Prezzi pazzi: la Kostner vale più degli U2

Duecento euro per il pattinaggio artistico e 350 per la finale dell’hockey. Cifre che fanno impallidire la Scala, la Champions league e i concerti rock

Tony Damascelli

Mike Jagger non vale Carolina Kostner. E gli U2 dovrebbero darsi all’hockey su ghiaccio. Che cosa significa? Date un’occhiata, veloce per evitare un attacco di bile, alla tabella dei prezzi qui riportata. Trattasi dei biglietti per assistere alle gare dei Giochi invernali, messi in parallelo e paragone con alcuni eventi musicali e anche sportivi, come le partite di calcio tra Inter e Juventus, in campionato, o Milan-Bayern di Monaco, in Champions league.
Il Toroc informa che il 91 per cento dei tagliandi è stato venduto, pari a un incasso di circa 59 milioni di euro. Tutto ok? Basta navigare su qualche sito internet per scoprire, sapere, capire come stanno le cose. Per esempio 6 biglietti (4 relativi alla cerimonia di apertura e 2 a non meglio precisati «eventi») vengono offerti a 2.300 euro; 2 biglietti per il pattinaggio su ghiaccio di coppia danza sono offerti a 700 euro; altri 2 tagliandi per pattinaggio di figura a 340 euro, 2 di pattinaggio artistico a 380 euro; tutti con la postilla: «biglietti introvabili!!!». Bisognerebbe capire il perchè o forse è facilmente comprensibile. Del resto il Toroc non può assolutamente controllare il flusso e la destinazione finale degli stessi biglietti ma è anche vero che il costo degli stessi oscilla tra cifre davvero clamorose: le qualificazioni dell’hockey su ghiacco maschile partono da 40 euro fino a un massimo di 80, le finali da 200 a 350 euro; il fondo va da 20 euro a 70 euro, si potrà pensare che il prezzo è giusto, anzi basso ma non bisogna trascurare che gli spettatori, in questa disciplina, vedono transitare i fondisti, e non assistono a tutta la gara, a meno di partecipare in parallelo alla stessa, con debiti di ossigeno e relative ansie famigliari. Almeno nell’igloo si potranno osservare le esibizioni dei pattinatori e delle pattinatrici ma previo versamento di 100 euro, come minimo e 200 come tetto, bei tempi quelli di Holiday on ice, te la cavavi con ventimila lire.

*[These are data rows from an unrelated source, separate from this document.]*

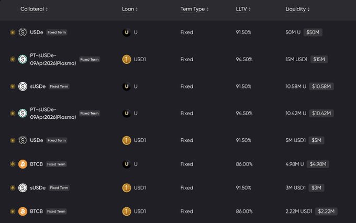Click the sUSDe icon in 10.58M liquidity row
Screen dimensions: 356x223
pyautogui.click(x=23, y=86)
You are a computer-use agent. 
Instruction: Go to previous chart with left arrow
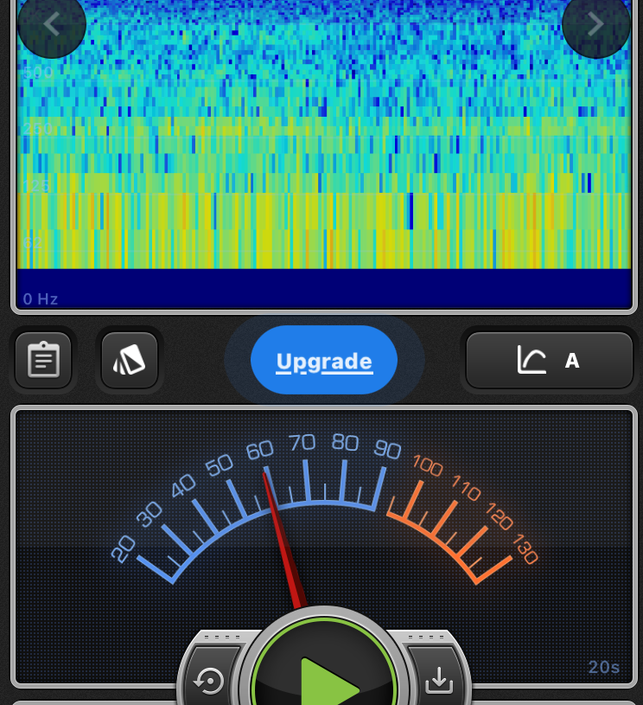pyautogui.click(x=52, y=24)
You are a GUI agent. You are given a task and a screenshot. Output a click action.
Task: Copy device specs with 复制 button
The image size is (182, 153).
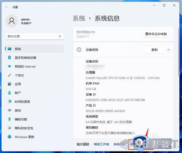154,50
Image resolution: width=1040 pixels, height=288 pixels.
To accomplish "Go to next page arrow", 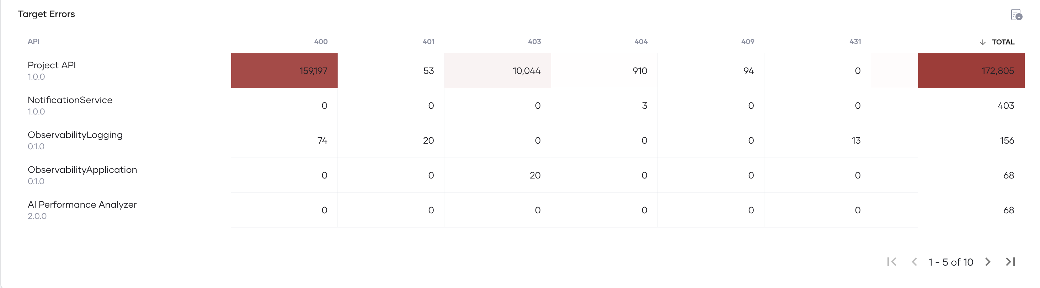I will point(988,262).
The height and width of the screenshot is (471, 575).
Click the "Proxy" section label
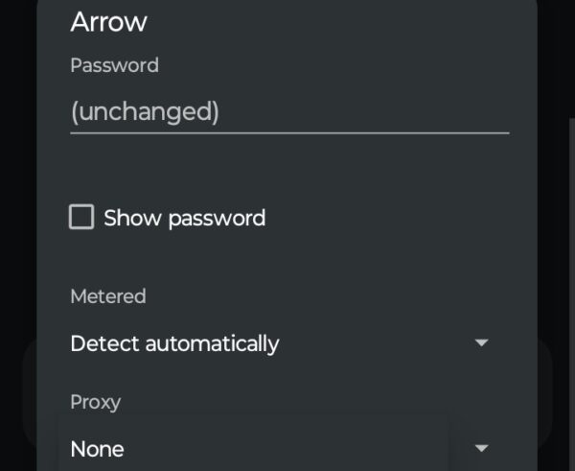coord(96,402)
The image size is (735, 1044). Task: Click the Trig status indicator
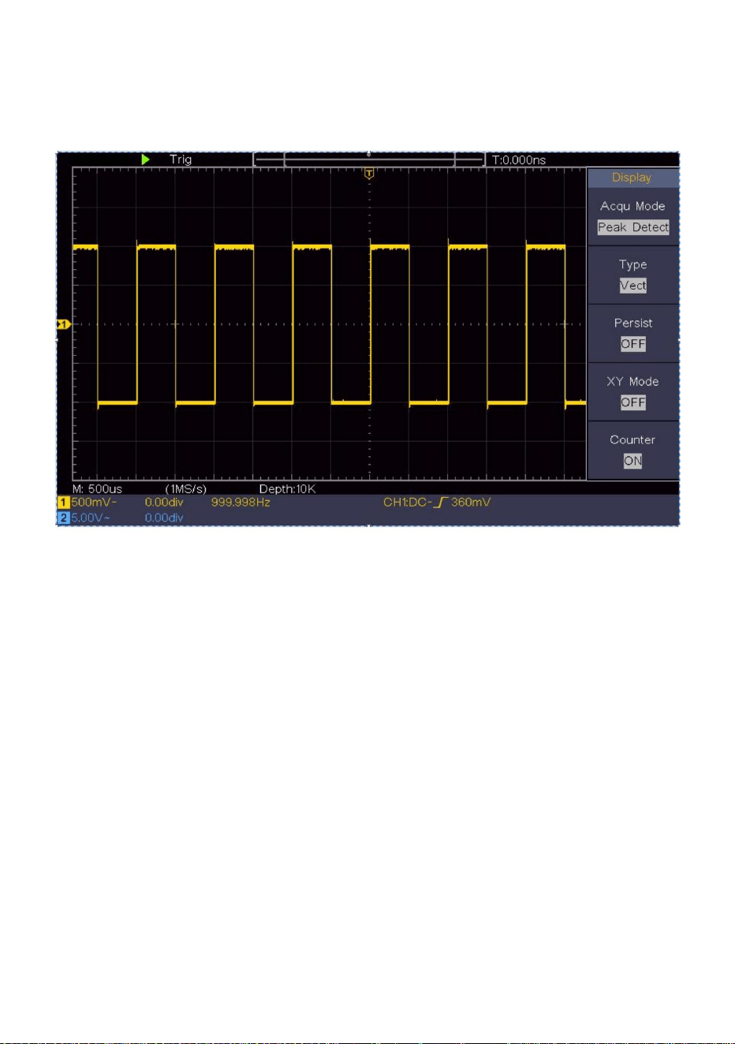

Il salto con trampolino ha sicuramente un fascino particolare, dipende da dove lo spettatore è piazzato, se gli va male paga 110 euro, se gli va di lusso verserà 170 euro, dunque è un salto nel buio, paragonato al terzo anello di San Siro che costerà 18 euro per Inter-Juventus e comporta gli stessi effetti per lo spettatore. Se poi si va al bob allora vedere passare un proiettile, a due o a quattro, costa da 25 a 50 euro mentre la band elettropop inglese dei Depeche Mode che suona al Forum di Assago chiede 30 euro, al massimo 36 per un «Enjoy the silence» titolo di un loro brano, ideale per stendere un velo sulla vicenda biglietti.

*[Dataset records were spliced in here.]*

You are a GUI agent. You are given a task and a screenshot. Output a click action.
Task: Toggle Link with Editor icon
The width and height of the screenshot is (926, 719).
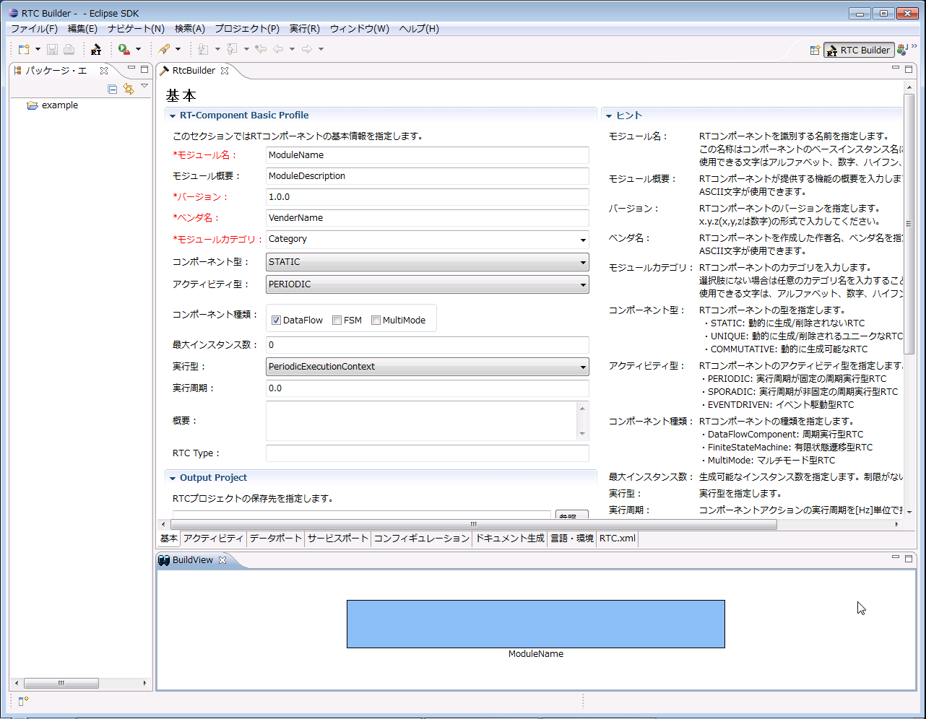click(129, 89)
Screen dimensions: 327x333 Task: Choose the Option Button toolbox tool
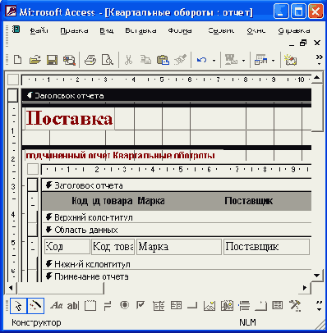125,305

Ma ritornando alle offerte in rete un paio di tagliandi per la cerimonia inaugurale viene offerto a 1.050 euro e dovremo dunque prepararci a un bagarinaggio violento, secondo usi e costumi del mondo calcio. La forbice dei prezzi è troppo aperta, i Giochi dovrebbero coinvolgere parenti e affini, genitori e figli nella festa di sport, senza eccessi del tifo, senza striscioni volgari, senza lancio di mortaretti o fumogeni ma basta fare due conti per capire come l’evento diventi davvero esclusivo, nel senso che finisce per escludere il popolo-pubblico, selezionandolo all’origine. Non è stata, quella del Toroc, una politica dei prezzi rivolta a tutti, ai giovani, per esempio. Anzi. La grande richiesta dall’estero si spiega con l’interesse per discipline specifiche ma è pur vero che febbraio non è un mese che prevede la tredicesima. Anzi ha soltanto ventotto giorni. Passare alla cassa e buon divertimento.